= EXERCISE PROMPT =
Copy out every record that follows, word for word.

──────── SOURCE DATA

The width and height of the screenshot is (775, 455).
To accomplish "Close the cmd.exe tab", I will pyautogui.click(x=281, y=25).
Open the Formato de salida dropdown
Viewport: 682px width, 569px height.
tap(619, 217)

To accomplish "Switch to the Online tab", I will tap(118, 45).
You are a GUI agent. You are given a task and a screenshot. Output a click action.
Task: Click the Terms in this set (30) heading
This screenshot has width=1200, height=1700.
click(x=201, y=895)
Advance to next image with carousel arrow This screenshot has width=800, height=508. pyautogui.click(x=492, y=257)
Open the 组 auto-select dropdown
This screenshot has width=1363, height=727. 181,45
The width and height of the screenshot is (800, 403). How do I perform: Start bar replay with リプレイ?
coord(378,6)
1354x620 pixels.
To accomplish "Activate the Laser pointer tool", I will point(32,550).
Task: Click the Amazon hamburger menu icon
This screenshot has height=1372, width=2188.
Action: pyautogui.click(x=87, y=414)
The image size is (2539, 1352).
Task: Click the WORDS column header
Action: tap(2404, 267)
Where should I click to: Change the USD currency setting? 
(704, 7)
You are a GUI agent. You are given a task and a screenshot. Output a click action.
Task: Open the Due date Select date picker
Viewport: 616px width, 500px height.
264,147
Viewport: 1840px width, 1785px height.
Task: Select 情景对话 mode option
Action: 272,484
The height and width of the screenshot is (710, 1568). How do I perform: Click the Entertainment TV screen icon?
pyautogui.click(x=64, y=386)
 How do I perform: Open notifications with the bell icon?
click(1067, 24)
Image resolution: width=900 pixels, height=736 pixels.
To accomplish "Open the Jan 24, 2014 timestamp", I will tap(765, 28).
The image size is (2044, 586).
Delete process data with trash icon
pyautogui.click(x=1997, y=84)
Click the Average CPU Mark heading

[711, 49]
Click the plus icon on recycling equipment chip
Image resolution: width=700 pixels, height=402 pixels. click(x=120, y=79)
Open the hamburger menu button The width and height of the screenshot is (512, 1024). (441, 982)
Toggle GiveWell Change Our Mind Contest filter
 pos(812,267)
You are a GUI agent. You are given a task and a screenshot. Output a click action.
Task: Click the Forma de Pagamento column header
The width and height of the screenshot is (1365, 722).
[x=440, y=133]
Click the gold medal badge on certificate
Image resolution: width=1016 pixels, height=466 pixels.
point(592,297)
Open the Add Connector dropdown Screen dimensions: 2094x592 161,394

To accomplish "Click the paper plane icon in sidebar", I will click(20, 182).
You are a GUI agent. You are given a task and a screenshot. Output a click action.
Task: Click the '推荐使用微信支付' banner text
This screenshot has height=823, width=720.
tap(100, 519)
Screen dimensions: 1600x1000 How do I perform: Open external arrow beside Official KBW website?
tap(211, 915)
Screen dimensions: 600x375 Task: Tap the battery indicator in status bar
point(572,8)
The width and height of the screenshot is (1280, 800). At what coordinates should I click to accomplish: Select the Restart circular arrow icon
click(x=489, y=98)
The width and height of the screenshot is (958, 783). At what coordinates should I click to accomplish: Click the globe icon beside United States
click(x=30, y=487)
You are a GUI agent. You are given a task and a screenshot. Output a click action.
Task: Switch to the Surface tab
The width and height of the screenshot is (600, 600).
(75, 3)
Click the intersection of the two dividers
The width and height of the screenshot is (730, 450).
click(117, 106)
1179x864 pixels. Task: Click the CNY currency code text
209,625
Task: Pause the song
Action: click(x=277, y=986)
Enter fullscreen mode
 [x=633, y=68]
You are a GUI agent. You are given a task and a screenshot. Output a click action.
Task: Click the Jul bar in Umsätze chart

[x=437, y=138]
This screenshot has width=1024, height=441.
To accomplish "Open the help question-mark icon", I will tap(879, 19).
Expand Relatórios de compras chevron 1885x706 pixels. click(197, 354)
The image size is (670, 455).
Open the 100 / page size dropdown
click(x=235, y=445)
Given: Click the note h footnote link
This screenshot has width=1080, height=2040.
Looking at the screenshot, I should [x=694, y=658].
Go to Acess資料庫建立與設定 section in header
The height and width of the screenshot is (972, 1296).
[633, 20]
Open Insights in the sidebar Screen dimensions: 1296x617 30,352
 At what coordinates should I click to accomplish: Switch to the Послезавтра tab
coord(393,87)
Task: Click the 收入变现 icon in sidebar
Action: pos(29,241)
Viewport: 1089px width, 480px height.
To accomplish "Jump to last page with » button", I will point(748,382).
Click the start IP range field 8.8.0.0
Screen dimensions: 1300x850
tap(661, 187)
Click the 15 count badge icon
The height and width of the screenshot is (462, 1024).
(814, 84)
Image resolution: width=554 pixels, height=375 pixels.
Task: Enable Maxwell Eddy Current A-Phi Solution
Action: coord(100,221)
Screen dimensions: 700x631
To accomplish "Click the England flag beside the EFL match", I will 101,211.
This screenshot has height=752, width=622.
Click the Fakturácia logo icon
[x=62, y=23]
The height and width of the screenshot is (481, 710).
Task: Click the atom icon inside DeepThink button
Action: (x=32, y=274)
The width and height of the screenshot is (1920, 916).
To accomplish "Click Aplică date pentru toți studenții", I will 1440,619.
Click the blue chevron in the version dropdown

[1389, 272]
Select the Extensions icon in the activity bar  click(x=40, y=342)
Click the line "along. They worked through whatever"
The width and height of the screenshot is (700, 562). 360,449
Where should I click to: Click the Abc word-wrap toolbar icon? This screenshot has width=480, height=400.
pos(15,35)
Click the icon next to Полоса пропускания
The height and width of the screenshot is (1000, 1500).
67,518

────────────────

= EXERCISE RESPONSE =
The width and height of the screenshot is (775, 455).
To accomplish "Close the cmd.exe tab", I will pyautogui.click(x=281, y=25).
Open the Formato de salida dropdown
Viewport: 682px width, 569px height.
tap(619, 217)

To accomplish "Switch to the Online tab", I will tap(118, 45).
You are a GUI agent. You are given a task and a screenshot. Output a click action.
Task: Click the Terms in this set (30) heading
This screenshot has width=1200, height=1700.
click(x=201, y=895)
Advance to next image with carousel arrow This screenshot has width=800, height=508. pyautogui.click(x=492, y=257)
Open the 组 auto-select dropdown
This screenshot has width=1363, height=727. 181,45
The width and height of the screenshot is (800, 403). How do I perform: Start bar replay with リプレイ?
coord(378,6)
1354x620 pixels.
To accomplish "Activate the Laser pointer tool", I will point(32,550).
Task: Click the Amazon hamburger menu icon
This screenshot has height=1372, width=2188.
Action: pyautogui.click(x=87, y=414)
The image size is (2539, 1352).
Task: Click the WORDS column header
Action: tap(2404, 267)
Where should I click to: Change the USD currency setting? 
(704, 7)
You are a GUI agent. You are given a task and a screenshot. Output a click action.
Task: Open the Due date Select date picker
Viewport: 616px width, 500px height.
264,147
Viewport: 1840px width, 1785px height.
Task: Select 情景对话 mode option
Action: 272,484
The height and width of the screenshot is (710, 1568). How do I perform: Click the Entertainment TV screen icon?
pyautogui.click(x=64, y=386)
 How do I perform: Open notifications with the bell icon?
click(1067, 24)
Image resolution: width=900 pixels, height=736 pixels.
To accomplish "Open the Jan 24, 2014 timestamp", I will tap(765, 28).
The image size is (2044, 586).
Delete process data with trash icon
pyautogui.click(x=1997, y=84)
Click the Average CPU Mark heading

[711, 49]
Click the plus icon on recycling equipment chip
Image resolution: width=700 pixels, height=402 pixels. click(x=120, y=79)
Open the hamburger menu button The width and height of the screenshot is (512, 1024). (441, 982)
Toggle GiveWell Change Our Mind Contest filter
 pos(812,267)
You are a GUI agent. You are given a task and a screenshot. Output a click action.
Task: Click the Forma de Pagamento column header
The width and height of the screenshot is (1365, 722).
[x=440, y=133]
Click the gold medal badge on certificate
Image resolution: width=1016 pixels, height=466 pixels.
point(592,297)
Open the Add Connector dropdown Screen dimensions: 2094x592 161,394

To accomplish "Click the paper plane icon in sidebar", I will click(20, 182).
You are a GUI agent. You are given a task and a screenshot. Output a click action.
Task: Click the '推荐使用微信支付' banner text
This screenshot has height=823, width=720.
tap(100, 519)
Screen dimensions: 1600x1000 How do I perform: Open external arrow beside Official KBW website?
tap(211, 915)
Screen dimensions: 600x375 Task: Tap the battery indicator in status bar
point(572,8)
The width and height of the screenshot is (1280, 800). At what coordinates should I click to accomplish: Select the Restart circular arrow icon
click(x=489, y=98)
The width and height of the screenshot is (958, 783). At what coordinates should I click to accomplish: Click the globe icon beside United States
click(x=30, y=487)
You are a GUI agent. You are given a task and a screenshot. Output a click action.
Task: Switch to the Surface tab
The width and height of the screenshot is (600, 600).
(75, 3)
Click the intersection of the two dividers
The width and height of the screenshot is (730, 450).
click(117, 106)
1179x864 pixels. Task: Click the CNY currency code text
209,625
Task: Pause the song
Action: click(x=277, y=986)
Enter fullscreen mode
 [x=633, y=68]
You are a GUI agent. You are given a task and a screenshot. Output a click action.
Task: Click the Jul bar in Umsätze chart

[x=437, y=138]
This screenshot has width=1024, height=441.
To accomplish "Open the help question-mark icon", I will tap(879, 19).
Expand Relatórios de compras chevron 1885x706 pixels. click(197, 354)
The image size is (670, 455).
Open the 100 / page size dropdown
click(x=235, y=445)
Given: Click the note h footnote link
This screenshot has width=1080, height=2040.
Looking at the screenshot, I should [x=694, y=658].
Go to Acess資料庫建立與設定 section in header
The height and width of the screenshot is (972, 1296).
[633, 20]
Open Insights in the sidebar Screen dimensions: 1296x617 30,352
 At what coordinates should I click to accomplish: Switch to the Послезавтра tab
coord(393,87)
Task: Click the 收入变现 icon in sidebar
Action: pos(29,241)
Viewport: 1089px width, 480px height.
To accomplish "Jump to last page with » button", I will point(748,382).
Click the start IP range field 8.8.0.0
Screen dimensions: 1300x850
tap(661, 187)
Click the 15 count badge icon
The height and width of the screenshot is (462, 1024).
(814, 84)
Image resolution: width=554 pixels, height=375 pixels.
Task: Enable Maxwell Eddy Current A-Phi Solution
Action: coord(100,221)
Screen dimensions: 700x631
To accomplish "Click the England flag beside the EFL match", I will 101,211.
This screenshot has height=752, width=622.
Click the Fakturácia logo icon
[x=62, y=23]
The height and width of the screenshot is (481, 710).
Task: Click the atom icon inside DeepThink button
Action: (x=32, y=274)
The width and height of the screenshot is (1920, 916).
To accomplish "Click Aplică date pentru toți studenții", I will 1440,619.
Click the blue chevron in the version dropdown

[1389, 272]
Select the Extensions icon in the activity bar  click(x=40, y=342)
Click the line "along. They worked through whatever"
The width and height of the screenshot is (700, 562). 360,449
Where should I click to: Click the Abc word-wrap toolbar icon? This screenshot has width=480, height=400.
pos(15,35)
Click the icon next to Полоса пропускания
The height and width of the screenshot is (1000, 1500).
67,518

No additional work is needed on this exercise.